Q:この作品の中心となるパトリツィアは、起こした事件を考えれば“稀代の悪女”ですが、あなたはどう捉えて描いたのですか?


リドリー:もともとパトリツィアは裕福とは言えなかったものの、貧しい家庭に育ったわけではない。偶然出会ったマウリツィオが、グッチの一族だからといって、強烈にアプローチしたのではないと、私は考えた。マウリツィオの上流家庭での育ちの良さや、女性に対する純粋さ、相手への敬意ある行動が彼女を惹きつけたので、とにかくラブストーリーを描くところから始めたかったんだ。


Q:そのような演出のアプローチを、パトリツィア役のレディー・ガガに伝えたのですか?


リドリー:いや、むしろ細かくは伝えていない。私は、信頼した俳優をキャスティングしたら、その後は彼らにすべて任せるようにしている。もちろん基本的な打ち合わせはするが、俳優によって演技のアプローチは異なるからだ。ステファニー(レディー・ガガの本名)の場合は、ミュージシャンとしてラスベガスのショーなどでも、自分のパフォーマンスに細部までこだわり、完璧な準備と責任感で臨むことを知っていた。それは映画でも同じで、私は現場で毎日、いや毎分のレベルで彼女の準備と演技に感銘を受けていたよ。そこは予想を超えていたね。



『ハウス・オブ・グッチ』ⓒ 2021 METRO-GOLDWYN-MAYER PICTURES INC. ALL RIGHTS RESERVED. 


Q:マウリツィオ役のアダム・ドライバーは『最後の決闘裁判』に続いての仕事です。彼の俳優としての魅力は?

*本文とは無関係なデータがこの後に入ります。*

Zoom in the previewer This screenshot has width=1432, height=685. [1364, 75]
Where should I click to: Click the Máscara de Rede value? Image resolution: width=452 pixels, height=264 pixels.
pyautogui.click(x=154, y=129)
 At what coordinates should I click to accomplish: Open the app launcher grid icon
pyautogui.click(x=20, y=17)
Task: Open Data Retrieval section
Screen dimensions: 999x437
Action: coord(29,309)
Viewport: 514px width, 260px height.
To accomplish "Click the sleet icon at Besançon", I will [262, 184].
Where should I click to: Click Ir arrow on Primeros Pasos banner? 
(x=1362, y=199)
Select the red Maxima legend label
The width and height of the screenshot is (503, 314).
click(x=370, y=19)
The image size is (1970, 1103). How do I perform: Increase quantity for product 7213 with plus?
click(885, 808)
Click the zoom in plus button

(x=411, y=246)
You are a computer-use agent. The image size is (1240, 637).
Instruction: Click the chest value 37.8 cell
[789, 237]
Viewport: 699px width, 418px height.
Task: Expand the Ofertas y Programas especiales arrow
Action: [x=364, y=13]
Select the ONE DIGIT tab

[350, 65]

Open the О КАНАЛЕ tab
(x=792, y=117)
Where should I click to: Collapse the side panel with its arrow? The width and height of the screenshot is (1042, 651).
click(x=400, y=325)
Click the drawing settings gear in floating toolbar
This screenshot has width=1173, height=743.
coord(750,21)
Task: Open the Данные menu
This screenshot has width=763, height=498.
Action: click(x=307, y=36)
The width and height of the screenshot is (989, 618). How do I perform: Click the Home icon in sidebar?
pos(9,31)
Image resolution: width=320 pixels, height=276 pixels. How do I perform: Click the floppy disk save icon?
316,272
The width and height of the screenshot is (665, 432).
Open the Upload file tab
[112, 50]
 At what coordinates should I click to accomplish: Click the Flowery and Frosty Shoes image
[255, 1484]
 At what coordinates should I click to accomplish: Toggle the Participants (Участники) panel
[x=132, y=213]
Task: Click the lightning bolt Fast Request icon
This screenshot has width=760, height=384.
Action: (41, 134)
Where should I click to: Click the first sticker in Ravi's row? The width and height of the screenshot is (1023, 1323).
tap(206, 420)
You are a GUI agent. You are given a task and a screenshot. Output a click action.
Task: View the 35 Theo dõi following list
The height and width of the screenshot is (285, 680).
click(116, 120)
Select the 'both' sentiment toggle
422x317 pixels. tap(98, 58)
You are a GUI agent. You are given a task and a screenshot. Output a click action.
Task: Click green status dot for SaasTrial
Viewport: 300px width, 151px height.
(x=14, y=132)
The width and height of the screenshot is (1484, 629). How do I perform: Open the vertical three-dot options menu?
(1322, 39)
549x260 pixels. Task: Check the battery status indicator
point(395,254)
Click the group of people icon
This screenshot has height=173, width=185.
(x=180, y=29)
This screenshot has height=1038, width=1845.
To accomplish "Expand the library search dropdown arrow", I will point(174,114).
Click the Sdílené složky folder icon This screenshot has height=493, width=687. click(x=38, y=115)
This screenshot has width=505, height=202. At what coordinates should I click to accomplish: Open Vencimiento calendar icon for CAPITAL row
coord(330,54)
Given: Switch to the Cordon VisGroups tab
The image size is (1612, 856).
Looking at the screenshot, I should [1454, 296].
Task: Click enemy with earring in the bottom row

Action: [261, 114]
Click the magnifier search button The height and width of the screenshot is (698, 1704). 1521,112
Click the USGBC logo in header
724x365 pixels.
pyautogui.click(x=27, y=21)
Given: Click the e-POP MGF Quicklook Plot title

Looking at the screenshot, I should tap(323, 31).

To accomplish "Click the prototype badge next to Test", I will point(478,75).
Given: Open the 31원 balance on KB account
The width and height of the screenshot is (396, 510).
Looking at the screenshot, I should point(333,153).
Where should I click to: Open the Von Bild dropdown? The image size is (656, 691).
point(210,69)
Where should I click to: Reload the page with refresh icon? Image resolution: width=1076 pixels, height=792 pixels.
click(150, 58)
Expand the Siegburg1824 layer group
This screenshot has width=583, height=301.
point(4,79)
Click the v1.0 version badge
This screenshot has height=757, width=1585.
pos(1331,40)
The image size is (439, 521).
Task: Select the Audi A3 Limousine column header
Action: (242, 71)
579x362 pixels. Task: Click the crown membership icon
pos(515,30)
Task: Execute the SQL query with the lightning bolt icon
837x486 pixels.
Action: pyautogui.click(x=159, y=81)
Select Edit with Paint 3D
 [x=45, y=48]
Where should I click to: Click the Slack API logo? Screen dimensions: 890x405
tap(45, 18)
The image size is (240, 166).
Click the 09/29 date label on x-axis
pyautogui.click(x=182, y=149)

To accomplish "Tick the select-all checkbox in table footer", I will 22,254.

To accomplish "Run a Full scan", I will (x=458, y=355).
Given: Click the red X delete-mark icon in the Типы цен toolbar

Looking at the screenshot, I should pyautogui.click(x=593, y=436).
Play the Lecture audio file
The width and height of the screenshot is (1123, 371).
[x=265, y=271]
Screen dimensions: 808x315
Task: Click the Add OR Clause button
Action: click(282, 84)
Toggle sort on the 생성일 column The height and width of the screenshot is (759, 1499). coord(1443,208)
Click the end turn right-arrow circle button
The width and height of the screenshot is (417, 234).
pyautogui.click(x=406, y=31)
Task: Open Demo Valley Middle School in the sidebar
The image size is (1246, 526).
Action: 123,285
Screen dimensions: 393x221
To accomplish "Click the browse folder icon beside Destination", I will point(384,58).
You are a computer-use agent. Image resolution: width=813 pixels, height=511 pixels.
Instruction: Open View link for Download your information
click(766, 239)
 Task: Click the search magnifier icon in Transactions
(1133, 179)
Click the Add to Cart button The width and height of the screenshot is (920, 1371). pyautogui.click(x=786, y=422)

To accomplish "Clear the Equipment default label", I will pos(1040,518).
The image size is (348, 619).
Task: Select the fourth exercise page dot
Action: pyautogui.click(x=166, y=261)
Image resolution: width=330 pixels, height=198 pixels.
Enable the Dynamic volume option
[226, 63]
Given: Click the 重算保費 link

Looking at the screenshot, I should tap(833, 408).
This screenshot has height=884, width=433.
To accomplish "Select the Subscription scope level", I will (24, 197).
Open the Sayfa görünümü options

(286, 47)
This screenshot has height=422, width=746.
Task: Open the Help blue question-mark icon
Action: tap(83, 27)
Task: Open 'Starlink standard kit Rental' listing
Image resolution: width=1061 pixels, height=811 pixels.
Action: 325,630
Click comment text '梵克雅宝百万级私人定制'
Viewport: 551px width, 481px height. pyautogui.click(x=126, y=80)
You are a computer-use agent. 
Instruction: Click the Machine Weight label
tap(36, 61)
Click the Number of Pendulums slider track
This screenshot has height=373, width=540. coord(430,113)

リドリー:『最後の決闘裁判』でアダムは、女性ならどんなことを命じても従うと考える、あの時代特有の傲慢な男性を見事に表現してくれた。一方で今回のマウリツィオはシャイで純粋な青年。パトリツィアに出会うまで、おそらく女性経験がなかった男という、真逆のキャラクターになりきってくれた。心から感心したよ。おそらく現在活躍している中で、アダムは最高のカメレオン俳優じゃないかな。


Q:アル・パチーノは日本語のセリフも上手でした。


リドリー:(日本語で)アリガトウ! 私が話す日本語はこれだけなので、日本の人からそう言ってもらって安心した(笑)。アルは日本語のセリフもしっかり練習して挑んでくれた。いずれにしても彼は映画の世界のアイコンだ。一緒に仕事ができて私の方こそ名誉に感じたよ。